I must be doing something wrong since calling Base.copyto_unaliased! directly is ~~4.5x~~ 20% slower…:

julia> @time s_prime = Base.unalias(my_rates_buffer, @view my_test[1001-1000:1001])
  0.000012 seconds (2 allocations: 96 bytes)

julia> @btime Base.copyto_unaliased!(IndexStyle(my_rates_buffer), my_rates_buffer, IndexStyle(s_prime), s_prime)
  548.102 ns (0 allocations: 0 bytes)

julia> @btime Base.copyto_unaliased!(IndexStyle($my_rates_buffer), my_rates_buffer, IndexStyle($s_prime), $s_prime)
  145.298 ns (1 allocation: 48 bytes)

Benny · November 10, 2024, 2:17am

Correcting the off-by-1 errors wasn’t expected to make a difference, shaving off one element or iteration out of thousands is negligible. Changing returns could possibly make more of a difference, but without the full benchmarking calls and compiled code analysis, we can’t tell you what ended up happening; we don’t even know when you instantiate custom_struct. As mentioned, the compilers can make very strange decisions (the large difference in semantically allocating a buffer and copying values to it does suggest C++ is eliminating some code), so it’s worth making a benchmark specifically for copying vectors without the extra composite type and indices checking, and verifying it occurs at runtime. I’ve never gotten far enough into C++ to benchmark and analyze compiled code so I won’t be of help there.

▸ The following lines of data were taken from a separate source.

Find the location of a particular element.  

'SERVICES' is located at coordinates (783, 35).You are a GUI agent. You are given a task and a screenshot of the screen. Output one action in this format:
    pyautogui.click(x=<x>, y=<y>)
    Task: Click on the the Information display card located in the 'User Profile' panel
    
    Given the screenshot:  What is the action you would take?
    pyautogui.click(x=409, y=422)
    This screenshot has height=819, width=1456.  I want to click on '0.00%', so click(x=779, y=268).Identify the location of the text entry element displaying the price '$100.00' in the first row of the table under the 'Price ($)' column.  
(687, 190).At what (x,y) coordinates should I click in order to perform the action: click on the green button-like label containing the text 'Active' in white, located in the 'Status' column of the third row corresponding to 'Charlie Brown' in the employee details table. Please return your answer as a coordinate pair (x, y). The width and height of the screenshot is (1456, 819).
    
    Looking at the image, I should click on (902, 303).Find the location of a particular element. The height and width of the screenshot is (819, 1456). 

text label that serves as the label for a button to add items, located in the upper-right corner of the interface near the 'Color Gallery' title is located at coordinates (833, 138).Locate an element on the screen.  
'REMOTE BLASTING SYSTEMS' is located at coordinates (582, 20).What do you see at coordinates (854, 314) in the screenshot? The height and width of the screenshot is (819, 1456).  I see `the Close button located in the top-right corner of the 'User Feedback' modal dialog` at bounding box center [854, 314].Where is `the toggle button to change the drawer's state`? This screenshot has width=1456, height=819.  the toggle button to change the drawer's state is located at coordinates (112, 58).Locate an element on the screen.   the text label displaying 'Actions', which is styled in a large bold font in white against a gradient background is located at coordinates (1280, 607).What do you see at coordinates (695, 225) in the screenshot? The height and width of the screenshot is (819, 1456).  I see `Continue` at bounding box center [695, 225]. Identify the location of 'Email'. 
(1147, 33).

Julia doesn’t have pass-by-copy or pass-by-reference semantics on the language level, not even pointers. However, mutable types like Vector do have to be allocated in a central location and shared by references (variables, elements, fields), so it’s communicated as a memory address, the same way passing by reference compiles to. If you’re preallocating rates because you’re worried about large buffer copying when passing arguments, then the worry is unwarranted and you’re actually changing the benchmark by allocating before the custom_test loop, not per iteration (then again, it’s possible the C++ compiler did such an optimization and that’s why the preallocated Julia performance is so close, we need compiled code analysis to know).

Unannotated global variables have uninferrable types (or rather they must be inferred as ::Any) and cannot be optimized well; whether this significantly affects the runtime depends on how long custom_test! takes to run compared to the overhead of its dynamically dispatched call per iteration. However, it’s recommended to put benchmarking code in a function and pass preallocated buffers as arguments; in fact BenchmarkTools’ macros and $-interpolation support does this for you.

An aside, I confirmed in v1.11.1 that unconditionally returning nothing after allocating a vector is NOT compiled to removing the vector allocation. It could happen if a constant call is inlined e.g. into a benchmark loop, so it does appear that a minor degree of side effect analysis happens sometimes to confirm the vector is unnecessary. It’s a fair design for the compiler to not eliminate obviously dead code like this because dead code elimination is more useful for optimizing constants and inlined calls; your code is neater and the compiler saves unnecessary work if you remove the obviously dead code manually.